# Time for a Dro, need some help



## sasanifab (Jan 23, 2021)

So it’s time for me to get a Dro, there are so so many options available. My lathe is a supermax 1338, I measure the travel and it looks like 7.5x 40 give or take. Are there any vendors here who sell dros?


----------



## AGCB97 (Jan 23, 2021)

I'll be watching this with keen interest as I too have decided to put one on my slightly larger 17" lathe.
Aaron


----------



## matthewsx (Jan 23, 2021)

sasanifab said:


> So it’s time for me to get a Dro, there are so so many options available. My lathe is a supermax 1338, I measure the travel and it looks like 7.5x 40 give or take. Are there any vendors here who sell dros?
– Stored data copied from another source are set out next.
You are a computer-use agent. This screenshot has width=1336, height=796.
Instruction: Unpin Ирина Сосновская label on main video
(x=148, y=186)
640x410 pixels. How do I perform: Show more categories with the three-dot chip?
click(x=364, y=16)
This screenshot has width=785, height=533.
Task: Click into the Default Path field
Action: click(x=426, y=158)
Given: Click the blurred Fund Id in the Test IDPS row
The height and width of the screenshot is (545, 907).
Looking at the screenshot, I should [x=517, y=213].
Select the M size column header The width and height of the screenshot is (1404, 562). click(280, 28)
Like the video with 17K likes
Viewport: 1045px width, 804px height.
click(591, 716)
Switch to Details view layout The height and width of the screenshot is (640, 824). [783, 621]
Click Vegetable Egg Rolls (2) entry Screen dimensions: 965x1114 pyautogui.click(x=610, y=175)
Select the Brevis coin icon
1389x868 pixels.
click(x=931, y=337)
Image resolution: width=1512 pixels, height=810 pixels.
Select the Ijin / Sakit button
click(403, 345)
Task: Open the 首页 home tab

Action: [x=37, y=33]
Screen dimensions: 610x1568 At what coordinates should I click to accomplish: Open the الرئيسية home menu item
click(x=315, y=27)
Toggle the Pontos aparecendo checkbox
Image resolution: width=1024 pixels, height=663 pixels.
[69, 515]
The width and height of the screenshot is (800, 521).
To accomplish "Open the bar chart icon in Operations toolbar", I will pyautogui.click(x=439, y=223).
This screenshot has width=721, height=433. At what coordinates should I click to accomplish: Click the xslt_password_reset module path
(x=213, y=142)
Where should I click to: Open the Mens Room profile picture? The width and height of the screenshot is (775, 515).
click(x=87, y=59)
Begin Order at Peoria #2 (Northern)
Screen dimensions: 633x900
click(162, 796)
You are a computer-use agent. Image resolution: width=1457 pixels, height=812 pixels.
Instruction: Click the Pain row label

I haven't done business with them but these guys seem to have a good reputation among other forum members 



			DRO PROS Digital Readout beats Heidenhain Newall Acurite Sargon Fagor
		


John


----------



## macardoso (Jan 23, 2021)

I bought mine from AliExpress because the cost was so much better. I have been completely satisfied with the purchase.









						111.42US $ |New Big Lcd Display Dro Set Digital Readout 3 Axis Kit With 3 Pcs 5u Linear Scales 50 To 1000mm For Mill Lathe Machines Yh800-3 - Level Measuring Instruments - AliExpress
					

Smarter Shopping, Better Living!  Aliexpress.com




					www.aliexpress.com
				




There was a thread this week which discussed it in more detail.









						DRO for my mill
					

I have a 8530 Clausing mill and id like to put a digital readout on it. What is the best bang for my buck readout i can get that wont hurt the bank but has decent functions. Worse case i just want a x and y location.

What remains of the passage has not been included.